§ Activity: An exact copy of the lines from the start of the material below through the line containing "This screenshot has height=497, width=1024." is the required answer, and it includes no pictures.

§ Material for this task:

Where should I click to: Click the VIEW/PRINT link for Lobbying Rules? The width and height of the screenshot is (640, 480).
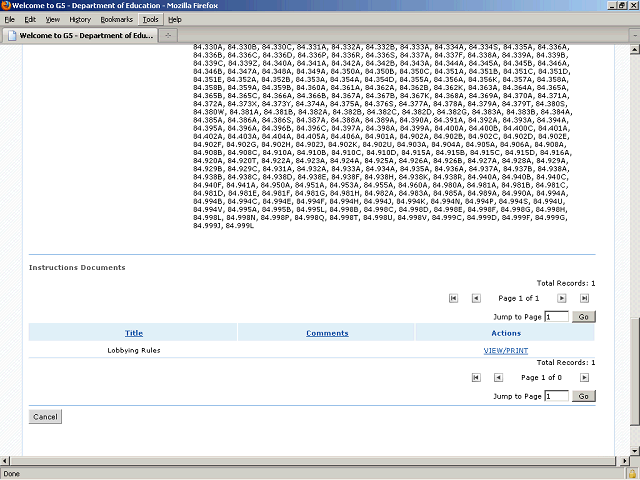(x=505, y=351)
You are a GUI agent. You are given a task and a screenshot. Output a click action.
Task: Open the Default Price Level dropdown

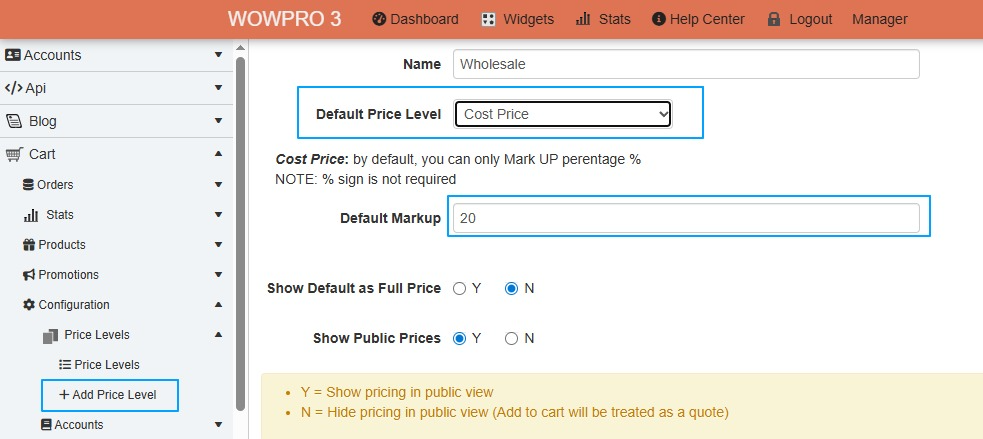click(x=563, y=114)
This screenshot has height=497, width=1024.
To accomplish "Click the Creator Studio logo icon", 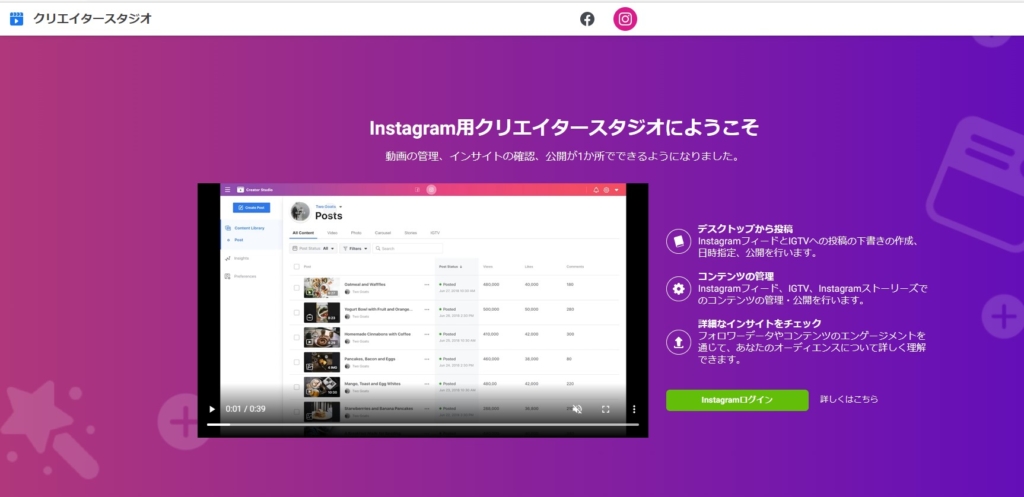I will click(15, 18).
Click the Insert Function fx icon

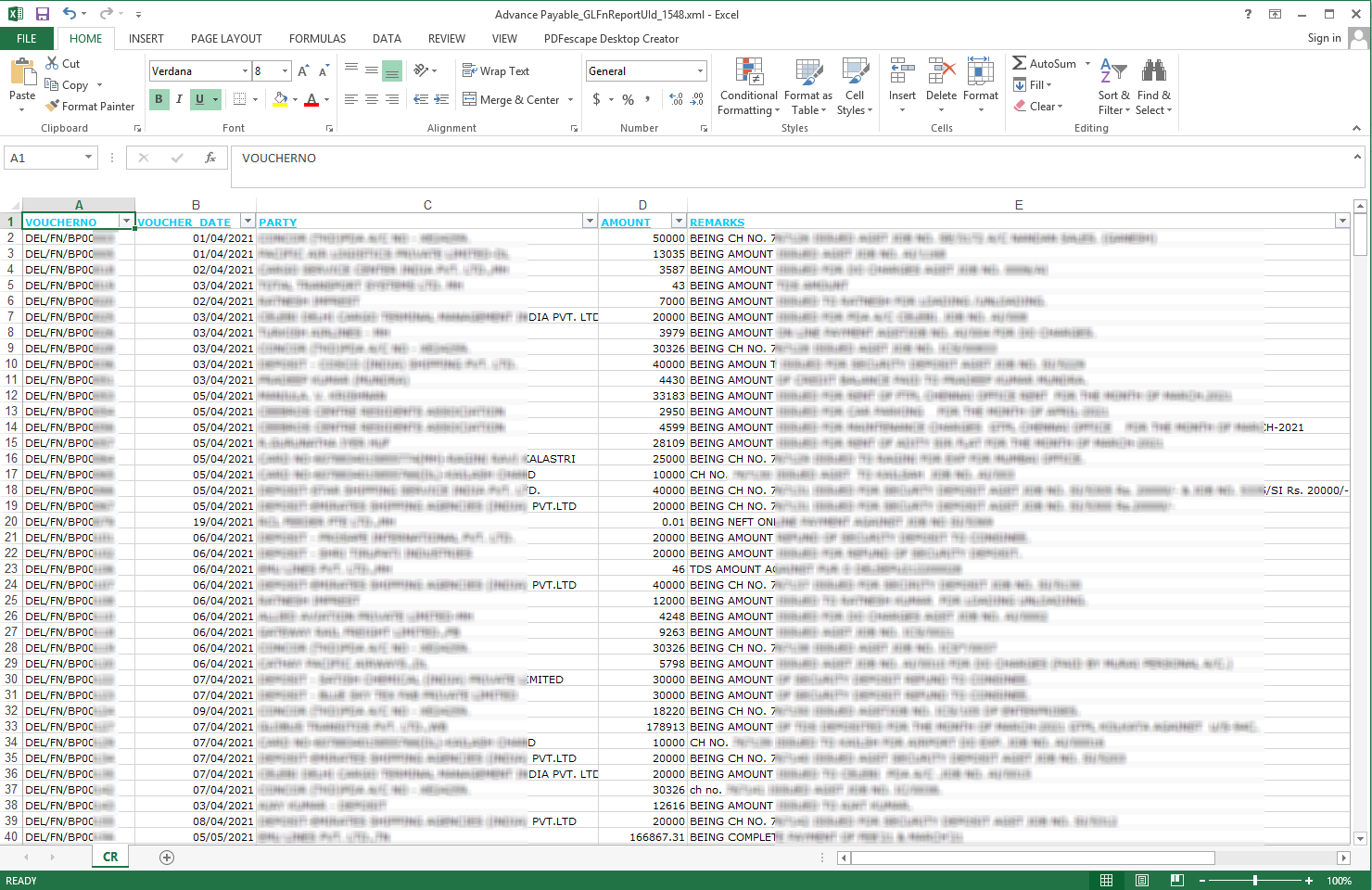pyautogui.click(x=210, y=159)
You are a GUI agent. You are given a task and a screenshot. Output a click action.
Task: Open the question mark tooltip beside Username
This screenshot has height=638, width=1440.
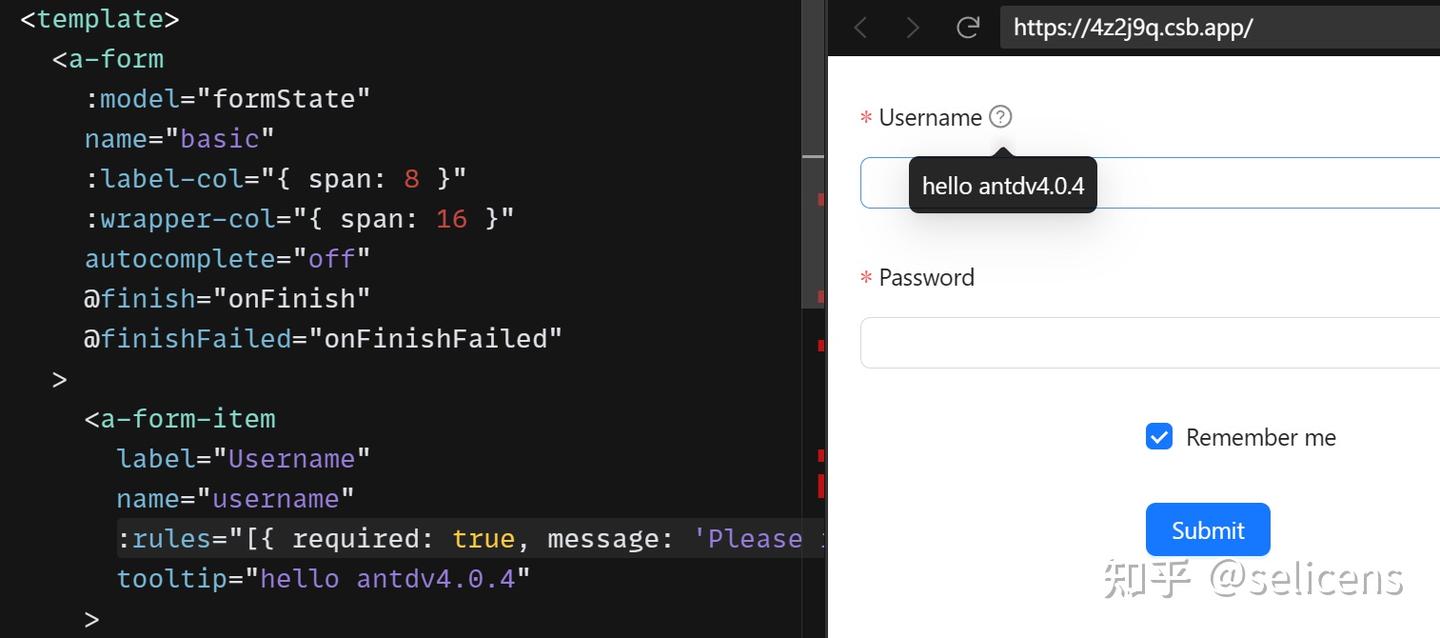(x=999, y=117)
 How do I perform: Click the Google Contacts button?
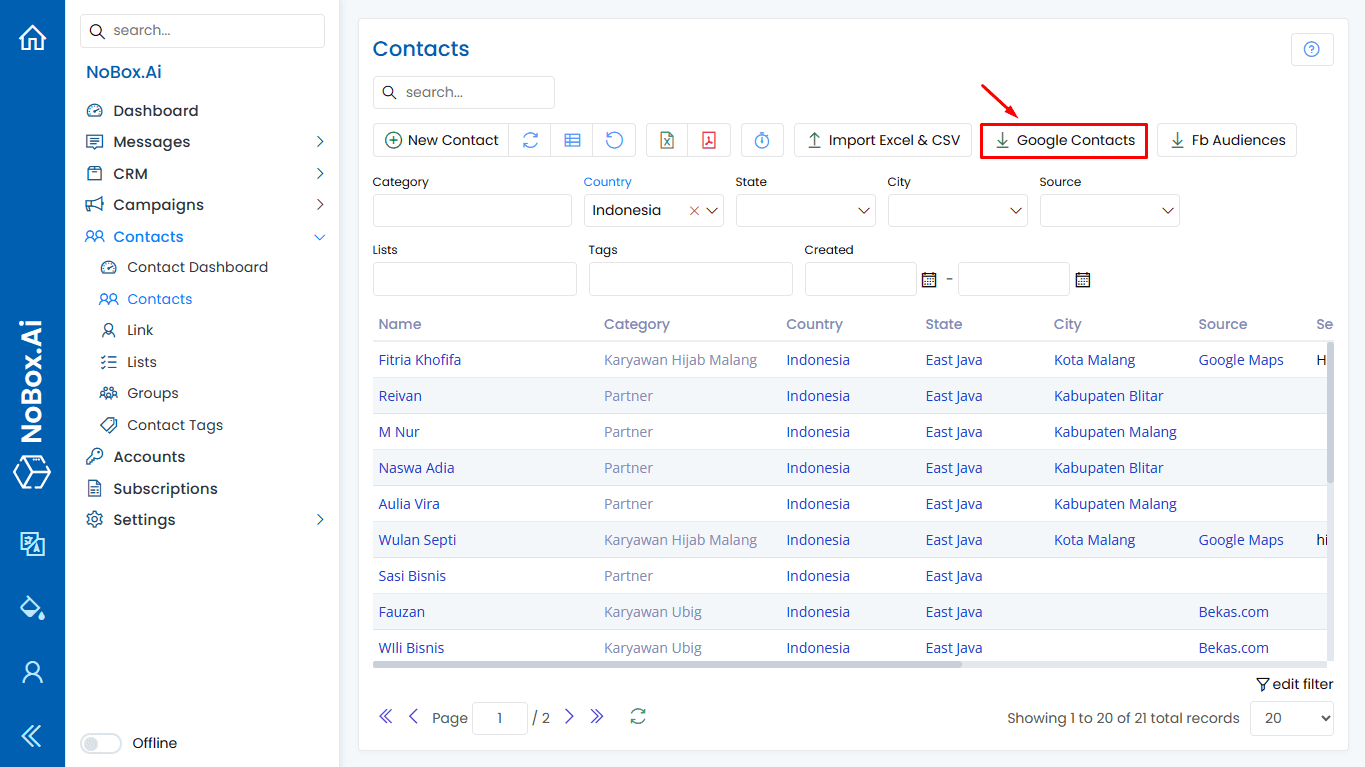tap(1063, 140)
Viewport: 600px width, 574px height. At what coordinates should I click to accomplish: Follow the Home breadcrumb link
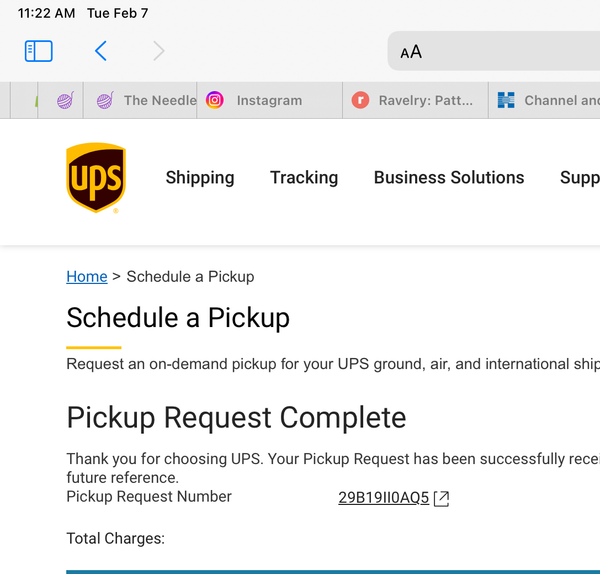pyautogui.click(x=87, y=277)
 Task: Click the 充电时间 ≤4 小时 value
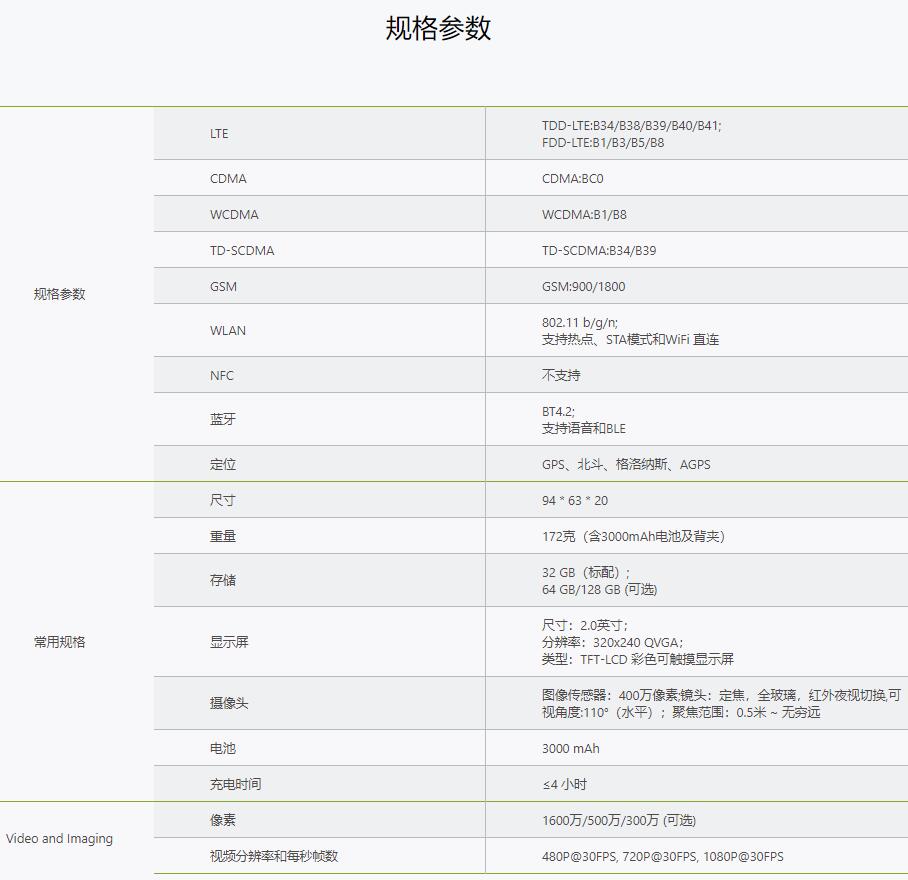565,785
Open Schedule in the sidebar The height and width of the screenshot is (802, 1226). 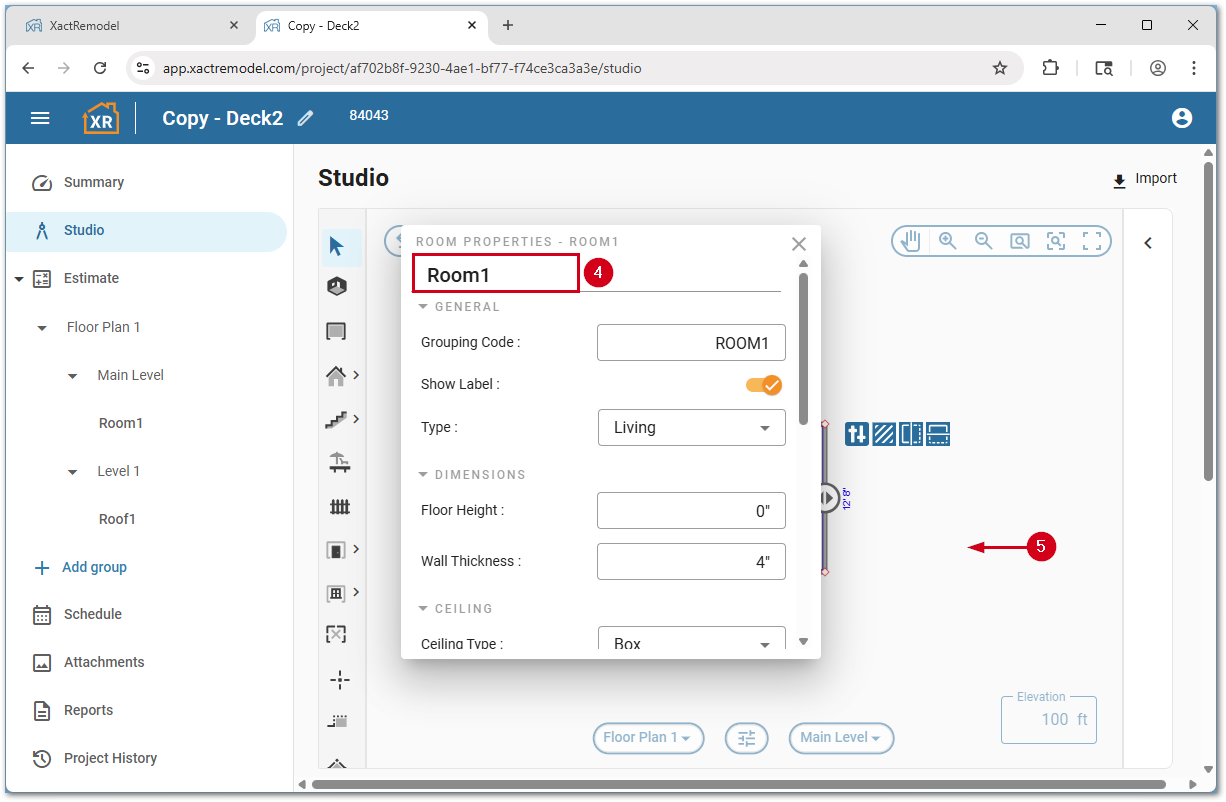(x=92, y=615)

§ Exercise result:
Where should I click to: Click the VIEW/PRINT link for Lobbying Rules? The width and height of the screenshot is (640, 480).
(x=505, y=351)
You are a GUI agent. You are given a task and a screenshot. Output a click action.
Task: Open the Default Price Level dropdown

click(x=563, y=114)
This screenshot has height=497, width=1024.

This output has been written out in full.